Tunisia’s foreign ministry has accused critics, including the African Union, the United States and France, of misinterpreting the president’s words. On Friday, Mr. Saied denied that his speech was racist, asserting that legal migrants had nothing to fear. Nevertheless, he repeated his claims about a conspiracy to effect a demographic change.
Tunisia, with a population of about 12 million, is home to an estimated 20,000 sub-Saharan Africans, many of whom crossed into Tunisia illegally for the menial jobs that Tunisians often reject. Others work or study legally.
A coalition of civil society groups that have banded together to defend migrants said it has received nearly 200 requests for food, shelter or other necessities since Saturday from both groups. But it said the true number of people affected was far greater, as some calls represented a request for several households, while others had not known to call. Some Black Tunisians have also reported a rise in harassment recently based on their skin color.
Migrant associations warned members to stay inside and tread carefully when outside and the Ivory Coast’s embassy was organizing repatriation flights.
The Interior Ministry said in a statement that, “following the instructions of the president,” it was dealing with foreigners “according to Tunisian law.” The foreign minister said the authorities were not to blame for other Tunisians’ discriminatory behavior.
But Mr. Saied’s speech was only the most jolting in a long series of attacks on the many people he has vilified — critics say scapegoated — for Tunisia’s troubles.
Last month, Mr. Saied compared the targets of his politically motivated arrests to “cancer cells,” blaming them for surging inflation and the shortages of basic goods, from sugar to bottled water, that have plagued Tunisians since last year.
“Anyone who dares to acquit them is their accomplice,” he said recently, in a message aimed at the judiciary.
Not that the president has faced much resistance from judges.
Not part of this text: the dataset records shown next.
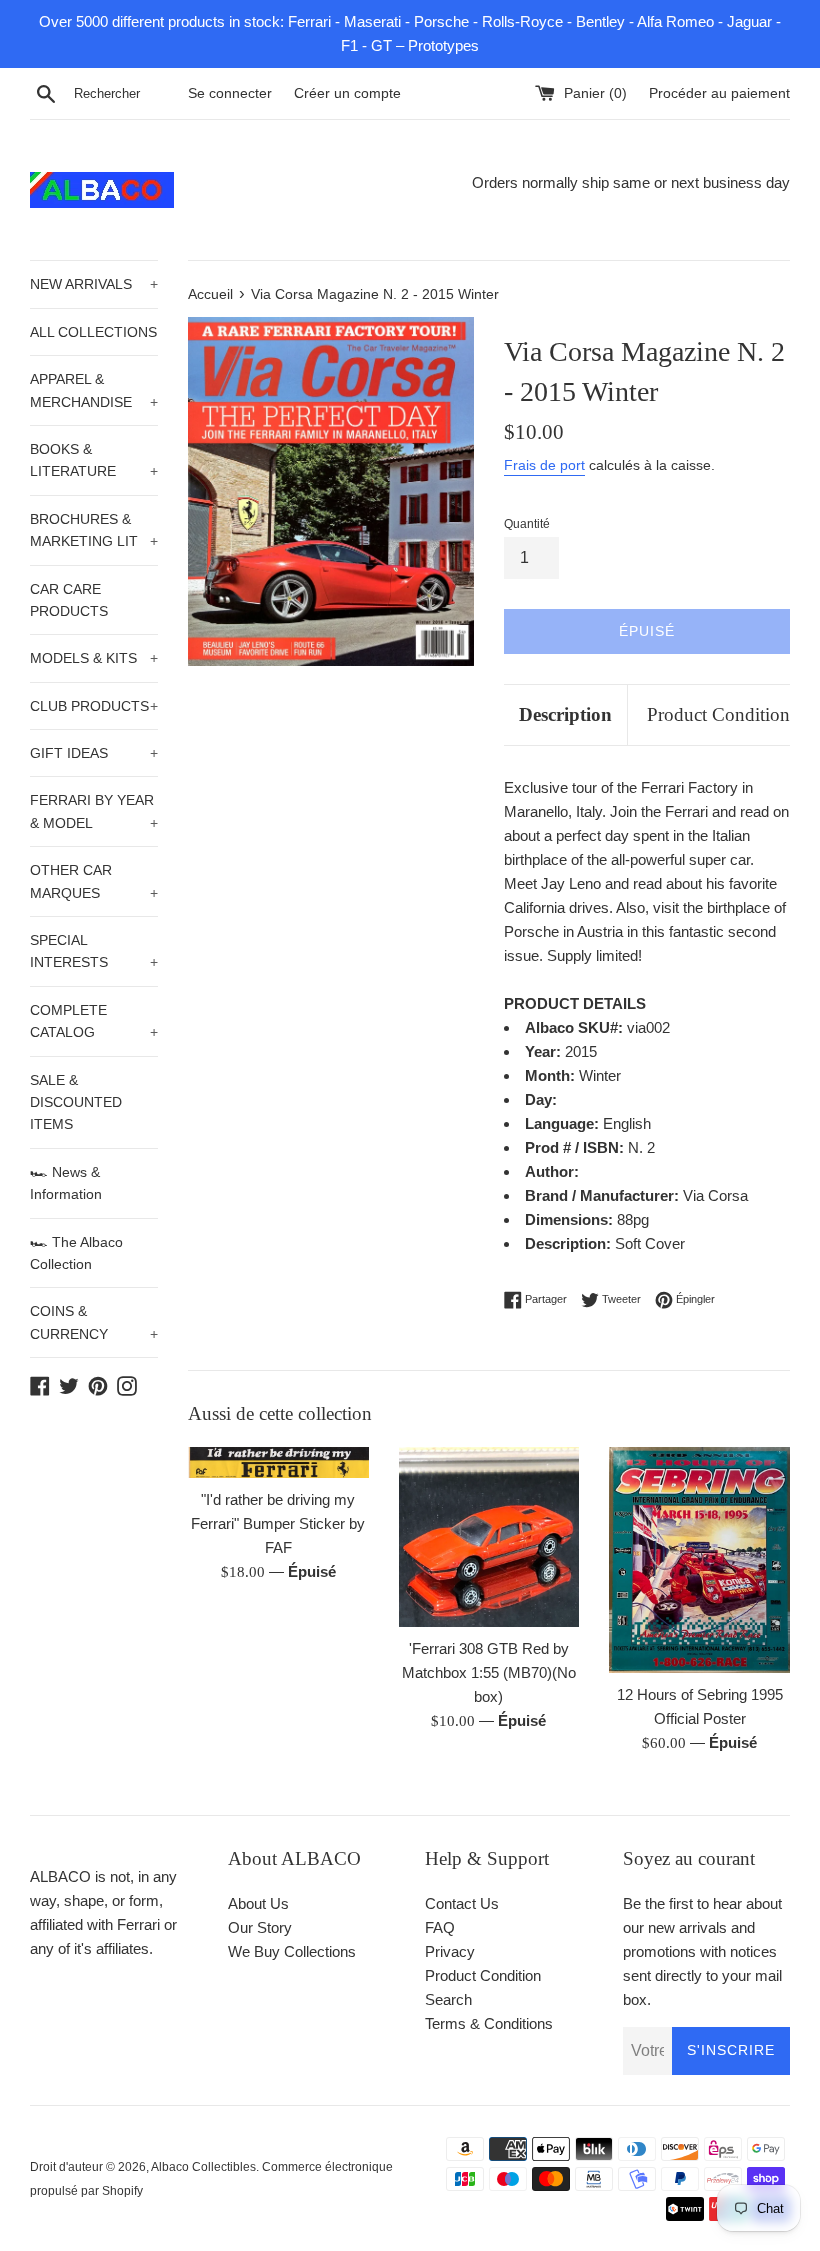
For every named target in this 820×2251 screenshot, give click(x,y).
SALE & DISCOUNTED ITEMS (76, 1102)
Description (565, 714)
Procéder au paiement (719, 93)
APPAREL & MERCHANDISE (94, 390)
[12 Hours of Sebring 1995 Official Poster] (699, 1560)
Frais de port (544, 465)
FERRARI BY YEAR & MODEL (94, 811)
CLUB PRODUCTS (94, 706)
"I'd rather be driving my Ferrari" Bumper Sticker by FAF (278, 1523)
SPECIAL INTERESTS (94, 951)
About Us (258, 1903)
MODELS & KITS (94, 658)
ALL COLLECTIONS (93, 332)
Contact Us (462, 1903)
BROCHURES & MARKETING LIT (94, 530)
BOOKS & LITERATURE (94, 460)
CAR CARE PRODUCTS (69, 600)
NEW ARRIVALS (94, 284)
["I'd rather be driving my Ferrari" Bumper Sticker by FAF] (278, 1463)
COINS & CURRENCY (94, 1322)
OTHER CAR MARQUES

He has stocked the formerly independent council that oversees the judiciary with allies and unilaterally fired 57 judges and prosecutors over corruption accusations, ignoring a court order to reinstate 49. Two more judges were arrested last month.
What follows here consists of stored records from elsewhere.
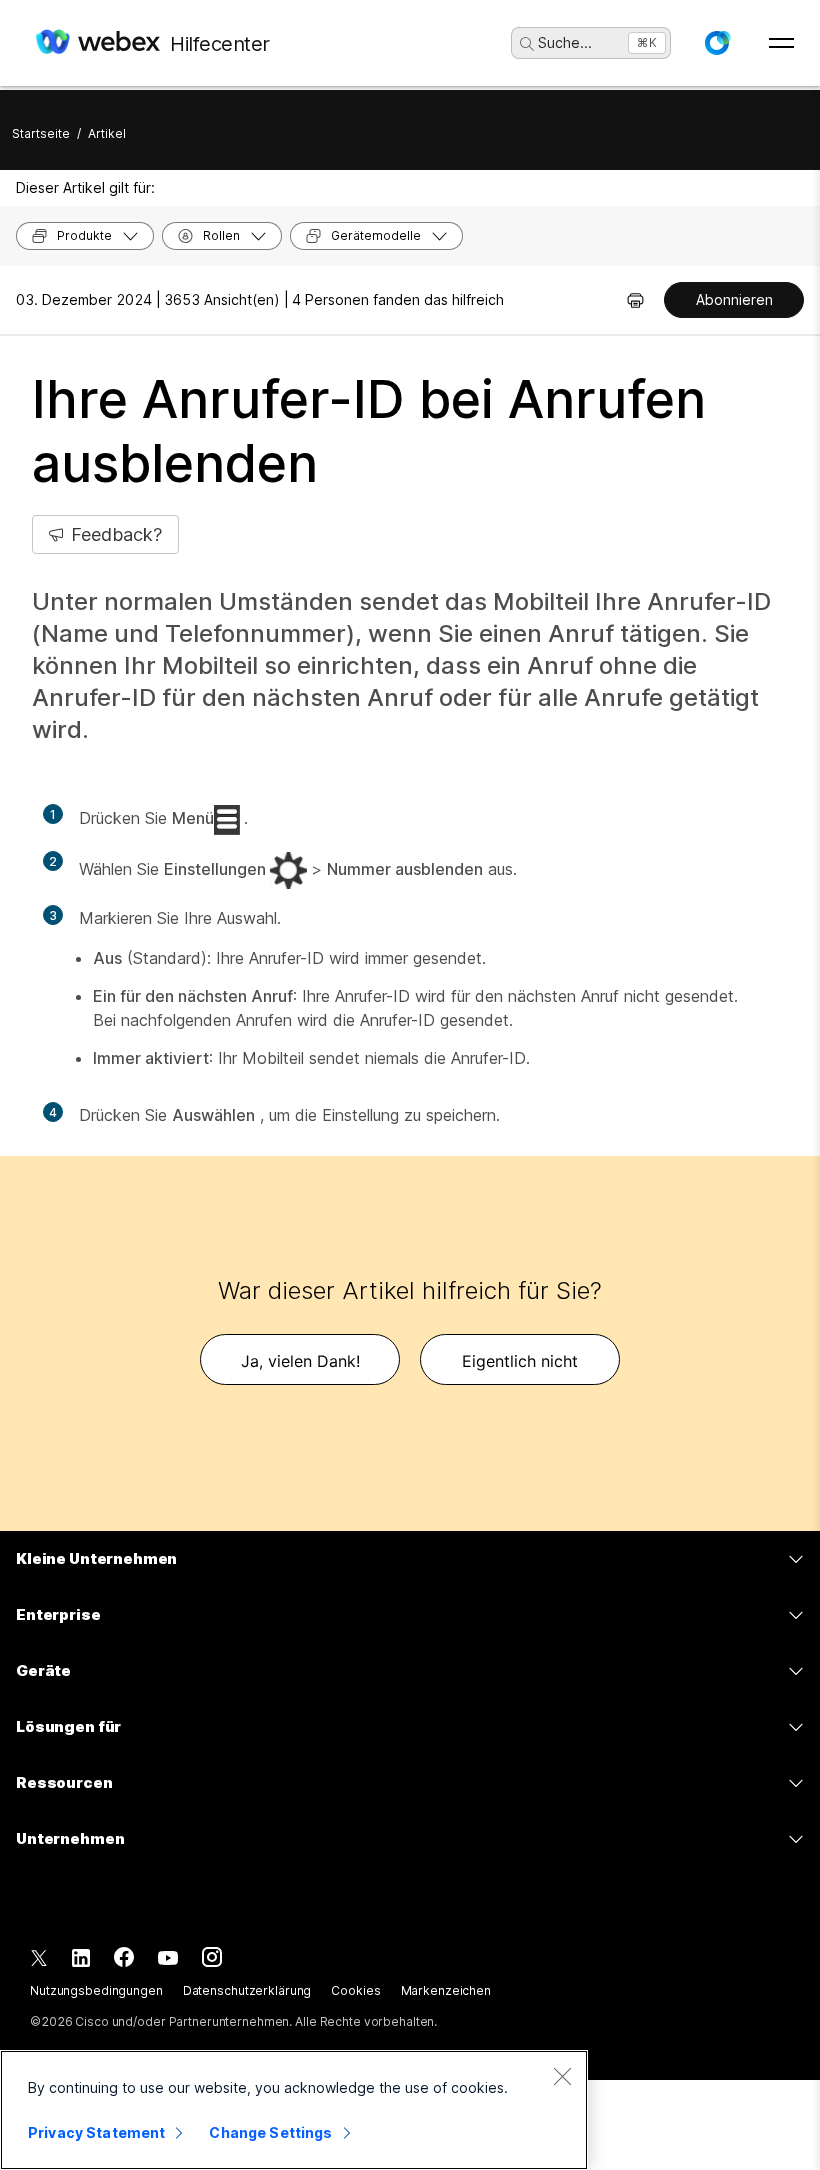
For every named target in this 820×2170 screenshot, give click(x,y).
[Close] (562, 2076)
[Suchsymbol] (527, 44)
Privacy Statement (96, 2132)
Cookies (355, 1990)
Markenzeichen (446, 1990)
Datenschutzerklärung (247, 1990)
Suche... (565, 42)
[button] (717, 43)
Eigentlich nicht (520, 1361)
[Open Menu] (781, 43)
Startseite (41, 133)
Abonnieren (734, 299)
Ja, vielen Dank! (300, 1361)
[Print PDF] (635, 300)
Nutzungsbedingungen (96, 1990)
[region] (294, 2110)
Mr. Saied still enjoys some support, according to analysts and interviews with voters. These days, however, it is nothing like the near-universal euphoria that greeted his initial power grab.
Mr. Saied has done little either to fix the economy or clean up corruption, as Tunisians had hoped.
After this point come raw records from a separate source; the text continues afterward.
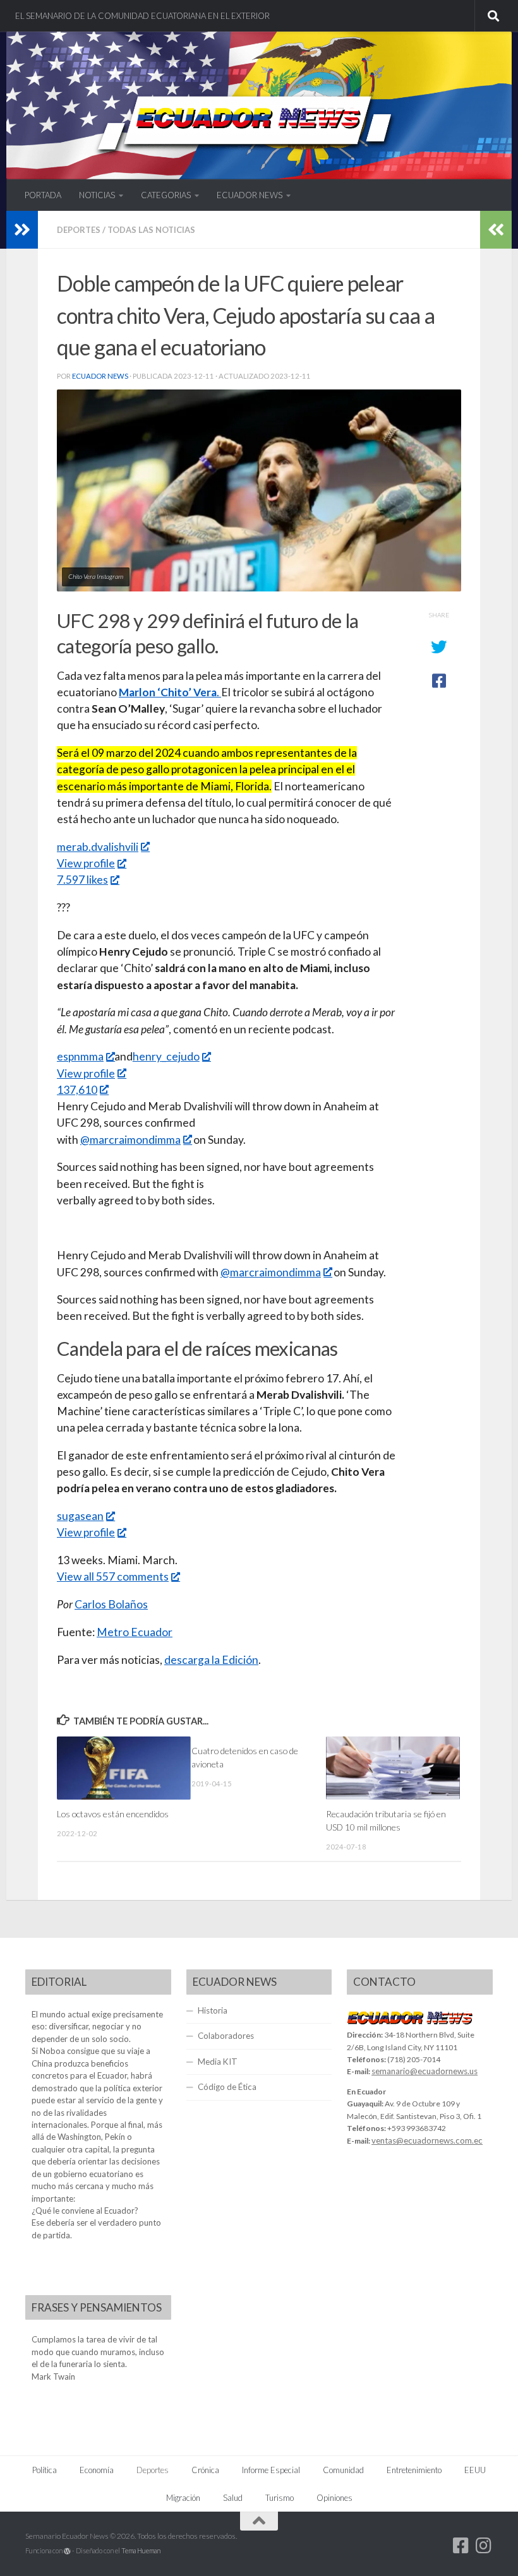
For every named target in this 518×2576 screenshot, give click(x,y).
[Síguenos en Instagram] (484, 2546)
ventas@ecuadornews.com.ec (427, 2140)
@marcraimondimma (130, 1139)
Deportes (78, 230)
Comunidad (343, 2470)
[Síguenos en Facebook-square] (461, 2546)
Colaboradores (226, 2036)
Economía (97, 2470)
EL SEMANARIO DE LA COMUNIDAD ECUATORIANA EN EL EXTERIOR (142, 16)
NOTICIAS (97, 195)
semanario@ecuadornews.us (424, 2071)
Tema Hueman (140, 2550)
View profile (86, 863)
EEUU (475, 2470)
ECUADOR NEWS (249, 195)
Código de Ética (227, 2087)
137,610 (77, 1089)
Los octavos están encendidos (113, 1813)
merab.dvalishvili (97, 846)
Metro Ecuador (134, 1632)
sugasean (80, 1515)
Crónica (205, 2470)
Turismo (279, 2498)
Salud (233, 2498)
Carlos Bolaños (111, 1604)
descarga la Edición (211, 1659)
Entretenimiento (414, 2470)
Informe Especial (271, 2470)
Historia (212, 2010)
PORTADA (43, 195)
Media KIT (218, 2062)
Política (44, 2470)
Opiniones (334, 2498)
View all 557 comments (113, 1576)
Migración (183, 2498)
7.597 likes (82, 879)
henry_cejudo (166, 1056)
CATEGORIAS (166, 195)
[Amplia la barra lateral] (22, 230)
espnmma (80, 1056)
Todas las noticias (151, 230)
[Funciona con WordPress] (67, 2551)
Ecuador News (100, 376)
Weakened and frustrated, Mr. Saied is lashing out because “he sees a threat coming from everywhere — from within, from the opposition, from outside the country, Europeans, Americans,” said Mohamed Dhia Hammami, a Tunisian political analyst.
One early casualty of Mr. Saied’s campaign against dissent was Yassine Ayari, a former lawmaker who fled to Paris after being prosecuted over blog posts criticizing the president.
“There is no good scenario for Tunisia,” Mr. Ayari said this week. “There was a generation that believed in democracy, believed in change, paid a high price, and now they say there’s absolutely nothing we can do.”